Who really owns the data?

The CMA identified market concentration as a structural problem. In the UK, Microsoft controls between 30–40% of the Infrastructure-as-a-Service (IaaS) market, while AWS holds 20–30%. In the Platform-as-a-Service (PaaS) segment, Amazon commands 10–20%.

This duopoly, according to the report, gives the two companies real power over competition, innovation, and availability of cloud services. Without effective checks, the CMA warns, customers face less choice and the market risks being distorted.

While the report didn’t recommend specific laws, it clearly pointed to the need for a formal investigation into giving both Microsoft and AWS SMS status.

Where is Europe?

Comparing UK’s proactive stance to EU’s silence, it looks like the UK is leading where the EU is hesitating. Despite having tools under the DMA, the EU has so far avoided designating Microsoft, AWS, or even Google Cloud as gatekeepers.

For many observers, this raises doubts about the EU’s digital regulation agenda. Frustration is growing among politicians and stakeholders in Brussels. The UK’s move might pressure the EU to act – or highlight even more clearly its lack of boldness.

Big tech fights back

Microsoft and AWS quickly defended themselves after the CMA report. An AWS spokesperson accused the regulator of ignoring “clear evidence of strong competition” in the UK’s IT sector. Microsoft, meanwhile, argued that the CMA unfairly focused on just two players while leaving out Google, which they claim is rapidly growing.
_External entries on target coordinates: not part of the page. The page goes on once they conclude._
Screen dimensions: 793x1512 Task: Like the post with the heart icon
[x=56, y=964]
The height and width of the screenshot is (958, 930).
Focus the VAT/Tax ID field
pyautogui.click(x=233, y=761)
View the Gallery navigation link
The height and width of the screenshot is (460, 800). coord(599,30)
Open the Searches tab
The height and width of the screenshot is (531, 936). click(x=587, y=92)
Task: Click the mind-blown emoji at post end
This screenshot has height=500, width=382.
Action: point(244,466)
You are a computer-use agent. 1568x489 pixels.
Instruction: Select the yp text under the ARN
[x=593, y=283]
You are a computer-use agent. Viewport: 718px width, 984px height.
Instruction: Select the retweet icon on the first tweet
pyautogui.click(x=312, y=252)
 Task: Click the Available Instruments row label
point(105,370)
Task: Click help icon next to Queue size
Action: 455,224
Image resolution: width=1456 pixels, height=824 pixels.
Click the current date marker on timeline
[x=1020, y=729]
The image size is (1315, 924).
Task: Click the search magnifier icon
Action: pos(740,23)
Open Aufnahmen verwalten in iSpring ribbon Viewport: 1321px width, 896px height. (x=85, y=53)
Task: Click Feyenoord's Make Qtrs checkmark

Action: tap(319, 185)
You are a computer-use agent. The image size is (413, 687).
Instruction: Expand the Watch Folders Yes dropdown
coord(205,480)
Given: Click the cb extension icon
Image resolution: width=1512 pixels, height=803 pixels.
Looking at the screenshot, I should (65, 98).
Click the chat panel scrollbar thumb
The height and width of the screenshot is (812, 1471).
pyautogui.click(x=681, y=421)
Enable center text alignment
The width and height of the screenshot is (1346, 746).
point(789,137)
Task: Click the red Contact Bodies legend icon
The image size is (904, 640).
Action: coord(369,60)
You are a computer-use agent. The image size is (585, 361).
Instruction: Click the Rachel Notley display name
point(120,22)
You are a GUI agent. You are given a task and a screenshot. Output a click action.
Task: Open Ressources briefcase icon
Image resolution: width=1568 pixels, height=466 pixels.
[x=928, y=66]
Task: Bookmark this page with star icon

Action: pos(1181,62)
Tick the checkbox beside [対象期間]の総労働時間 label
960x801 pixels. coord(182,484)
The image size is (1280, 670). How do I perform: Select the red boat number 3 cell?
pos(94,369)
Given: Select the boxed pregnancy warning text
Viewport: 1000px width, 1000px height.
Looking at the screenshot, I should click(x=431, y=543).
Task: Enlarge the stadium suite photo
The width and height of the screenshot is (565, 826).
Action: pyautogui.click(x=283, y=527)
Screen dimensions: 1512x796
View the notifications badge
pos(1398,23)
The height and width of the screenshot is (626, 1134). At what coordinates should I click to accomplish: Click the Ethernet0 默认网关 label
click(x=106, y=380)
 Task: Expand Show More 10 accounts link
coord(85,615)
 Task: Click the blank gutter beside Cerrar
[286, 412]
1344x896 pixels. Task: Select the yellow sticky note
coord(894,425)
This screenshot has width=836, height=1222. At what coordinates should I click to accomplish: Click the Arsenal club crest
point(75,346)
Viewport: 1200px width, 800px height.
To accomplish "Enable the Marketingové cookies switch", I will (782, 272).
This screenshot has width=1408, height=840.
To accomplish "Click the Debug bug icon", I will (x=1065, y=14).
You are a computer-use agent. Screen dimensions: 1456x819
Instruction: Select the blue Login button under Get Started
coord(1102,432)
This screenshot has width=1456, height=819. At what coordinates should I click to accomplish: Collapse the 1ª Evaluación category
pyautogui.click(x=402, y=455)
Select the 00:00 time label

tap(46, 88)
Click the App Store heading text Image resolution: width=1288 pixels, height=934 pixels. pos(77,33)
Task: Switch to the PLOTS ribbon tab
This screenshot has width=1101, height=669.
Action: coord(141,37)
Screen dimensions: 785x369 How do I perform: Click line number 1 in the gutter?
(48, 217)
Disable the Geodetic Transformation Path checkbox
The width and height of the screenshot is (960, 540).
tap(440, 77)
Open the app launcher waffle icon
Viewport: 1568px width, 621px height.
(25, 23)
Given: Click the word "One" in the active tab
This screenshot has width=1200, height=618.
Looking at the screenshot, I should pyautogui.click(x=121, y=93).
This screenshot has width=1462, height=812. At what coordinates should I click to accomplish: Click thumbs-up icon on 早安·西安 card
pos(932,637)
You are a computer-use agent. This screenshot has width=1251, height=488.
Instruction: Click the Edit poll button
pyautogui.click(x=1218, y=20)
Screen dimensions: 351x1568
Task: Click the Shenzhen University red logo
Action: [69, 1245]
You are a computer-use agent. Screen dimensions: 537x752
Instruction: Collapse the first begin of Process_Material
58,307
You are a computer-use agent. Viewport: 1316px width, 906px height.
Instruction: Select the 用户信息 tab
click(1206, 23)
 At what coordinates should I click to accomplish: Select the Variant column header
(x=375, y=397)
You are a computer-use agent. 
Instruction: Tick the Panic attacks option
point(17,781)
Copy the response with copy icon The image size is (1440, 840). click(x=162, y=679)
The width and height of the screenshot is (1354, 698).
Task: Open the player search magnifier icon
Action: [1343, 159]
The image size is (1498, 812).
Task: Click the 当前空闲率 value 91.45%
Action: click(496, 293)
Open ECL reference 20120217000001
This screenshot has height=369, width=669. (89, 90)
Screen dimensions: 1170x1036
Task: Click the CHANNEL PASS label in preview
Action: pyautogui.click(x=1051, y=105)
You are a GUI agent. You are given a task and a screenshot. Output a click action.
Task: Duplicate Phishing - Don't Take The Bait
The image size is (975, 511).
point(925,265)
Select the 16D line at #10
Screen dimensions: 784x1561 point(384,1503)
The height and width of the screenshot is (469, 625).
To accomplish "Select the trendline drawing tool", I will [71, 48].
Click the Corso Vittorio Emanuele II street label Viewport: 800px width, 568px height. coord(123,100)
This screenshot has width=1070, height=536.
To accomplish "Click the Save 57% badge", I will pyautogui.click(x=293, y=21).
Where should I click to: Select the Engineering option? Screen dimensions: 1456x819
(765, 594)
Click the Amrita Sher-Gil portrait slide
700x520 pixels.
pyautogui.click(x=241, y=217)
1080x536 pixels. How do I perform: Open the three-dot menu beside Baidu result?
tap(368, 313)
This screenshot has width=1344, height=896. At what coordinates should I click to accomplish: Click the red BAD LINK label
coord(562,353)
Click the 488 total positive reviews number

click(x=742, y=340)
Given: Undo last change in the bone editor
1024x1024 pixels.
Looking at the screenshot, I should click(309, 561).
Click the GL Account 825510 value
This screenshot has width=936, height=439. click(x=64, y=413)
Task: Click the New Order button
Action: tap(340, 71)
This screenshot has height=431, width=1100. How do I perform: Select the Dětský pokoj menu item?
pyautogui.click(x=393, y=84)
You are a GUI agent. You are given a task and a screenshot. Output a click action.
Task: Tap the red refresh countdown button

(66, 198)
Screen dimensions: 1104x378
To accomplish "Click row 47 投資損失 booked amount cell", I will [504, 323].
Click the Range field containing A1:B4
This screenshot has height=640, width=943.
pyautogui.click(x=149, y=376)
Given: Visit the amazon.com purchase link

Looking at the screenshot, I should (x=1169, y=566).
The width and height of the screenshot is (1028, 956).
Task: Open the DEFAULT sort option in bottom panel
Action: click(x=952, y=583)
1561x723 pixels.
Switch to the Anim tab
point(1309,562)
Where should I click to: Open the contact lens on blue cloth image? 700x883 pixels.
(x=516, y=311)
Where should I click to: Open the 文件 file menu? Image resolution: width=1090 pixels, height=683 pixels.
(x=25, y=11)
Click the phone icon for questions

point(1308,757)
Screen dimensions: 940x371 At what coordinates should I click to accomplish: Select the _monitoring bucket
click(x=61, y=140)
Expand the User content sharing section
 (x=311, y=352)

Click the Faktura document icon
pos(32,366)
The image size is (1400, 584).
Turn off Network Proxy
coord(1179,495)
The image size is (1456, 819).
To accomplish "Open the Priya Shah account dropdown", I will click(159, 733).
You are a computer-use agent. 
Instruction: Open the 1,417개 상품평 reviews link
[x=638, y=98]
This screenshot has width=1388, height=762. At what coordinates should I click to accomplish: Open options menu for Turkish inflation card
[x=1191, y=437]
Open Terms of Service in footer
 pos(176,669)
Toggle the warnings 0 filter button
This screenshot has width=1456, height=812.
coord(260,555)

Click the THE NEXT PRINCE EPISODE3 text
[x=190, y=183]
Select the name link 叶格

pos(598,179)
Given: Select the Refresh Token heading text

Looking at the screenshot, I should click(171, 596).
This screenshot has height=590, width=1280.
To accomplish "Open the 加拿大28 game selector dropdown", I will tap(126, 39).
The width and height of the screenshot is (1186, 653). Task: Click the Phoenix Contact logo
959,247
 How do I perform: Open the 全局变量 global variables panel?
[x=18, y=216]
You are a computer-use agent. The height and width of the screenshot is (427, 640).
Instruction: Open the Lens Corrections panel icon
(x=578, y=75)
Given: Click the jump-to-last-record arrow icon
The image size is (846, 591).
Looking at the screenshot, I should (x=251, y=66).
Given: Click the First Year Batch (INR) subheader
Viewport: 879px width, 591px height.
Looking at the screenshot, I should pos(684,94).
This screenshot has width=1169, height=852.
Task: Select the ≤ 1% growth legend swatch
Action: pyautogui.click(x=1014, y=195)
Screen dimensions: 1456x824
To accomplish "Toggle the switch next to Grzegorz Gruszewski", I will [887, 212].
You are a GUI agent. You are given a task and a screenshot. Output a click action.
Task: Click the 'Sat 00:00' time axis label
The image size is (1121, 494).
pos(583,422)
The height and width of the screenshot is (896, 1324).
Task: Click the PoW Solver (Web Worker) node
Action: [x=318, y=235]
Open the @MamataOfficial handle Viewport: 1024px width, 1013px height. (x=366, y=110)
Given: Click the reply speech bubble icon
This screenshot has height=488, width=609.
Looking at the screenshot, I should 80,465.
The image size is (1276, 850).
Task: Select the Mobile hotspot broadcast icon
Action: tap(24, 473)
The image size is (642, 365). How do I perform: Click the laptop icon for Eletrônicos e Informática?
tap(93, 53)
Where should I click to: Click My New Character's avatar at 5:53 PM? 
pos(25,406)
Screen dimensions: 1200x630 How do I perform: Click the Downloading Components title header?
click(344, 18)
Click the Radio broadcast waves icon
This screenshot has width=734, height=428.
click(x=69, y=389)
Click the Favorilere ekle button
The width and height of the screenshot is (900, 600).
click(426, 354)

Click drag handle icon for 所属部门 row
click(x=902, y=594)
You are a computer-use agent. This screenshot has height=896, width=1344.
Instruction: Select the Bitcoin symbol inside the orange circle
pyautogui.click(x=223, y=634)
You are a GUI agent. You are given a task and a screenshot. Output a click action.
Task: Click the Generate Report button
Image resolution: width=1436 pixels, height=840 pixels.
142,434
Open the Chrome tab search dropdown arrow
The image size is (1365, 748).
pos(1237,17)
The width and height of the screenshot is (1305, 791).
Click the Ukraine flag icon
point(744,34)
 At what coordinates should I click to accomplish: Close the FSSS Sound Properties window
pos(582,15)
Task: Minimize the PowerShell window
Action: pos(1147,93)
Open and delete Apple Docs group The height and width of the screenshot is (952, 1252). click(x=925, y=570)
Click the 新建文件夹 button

But the numbers tell a different story: according to the CMA’s data, Google only has 5–10% of the market. That’s far below the levels of concentration seen with Microsoft and AWS – and explains why Google isn’t included in this case. The bigger question is whether pointing at “emerging competitors” is simply a distraction from the real problem: the dominance of a duopoly.

The innovation dilemma

The CMA’s concerns aren’t just about market share. They’re about the long-term impact of concentrated digital infrastructure. In today’s world, cloud access is essential for modern business. Relying on just two major providers doesn’t just risk monopolisation – it also makes life harder for smaller firms and startups.

How can a young, innovative company compete with tech giants that don’t just offer cloud services, but entire ecosystems of software, operating systems, and databases? Is the market rewarding innovation, or simply size and vertical integration?

Will new rules work?

Under UK law, giving SMS status would allow the CMA to use a wide range of tools – from forcing interoperability to banning certain forms of service bundling. But whether these rules actually work will depend on how determined the regulator is, and whether it can enforce them against global tech giants.

There’s also a bigger problem: if only the UK takes this path, and other jurisdictions don’t follow, the world could end up with regulatory “islands” – some regions protecting competition, while others let Big Tech dominate. That could create risks of technological fragmentation.

A geopolitical game

The concentration of the cloud market isn’t just economic – it’s geopolitical. Whoever controls user data, computing infrastructure, and access to AI resources also holds power that extends to national security. For Europe, this means not just economic dependence, but political dependence on US-based corporations.

So the question remains: will the CMA really take bold action and challenge this imbalance? Or will this go the way of many past regulatory efforts – stopping at strong words and long reports?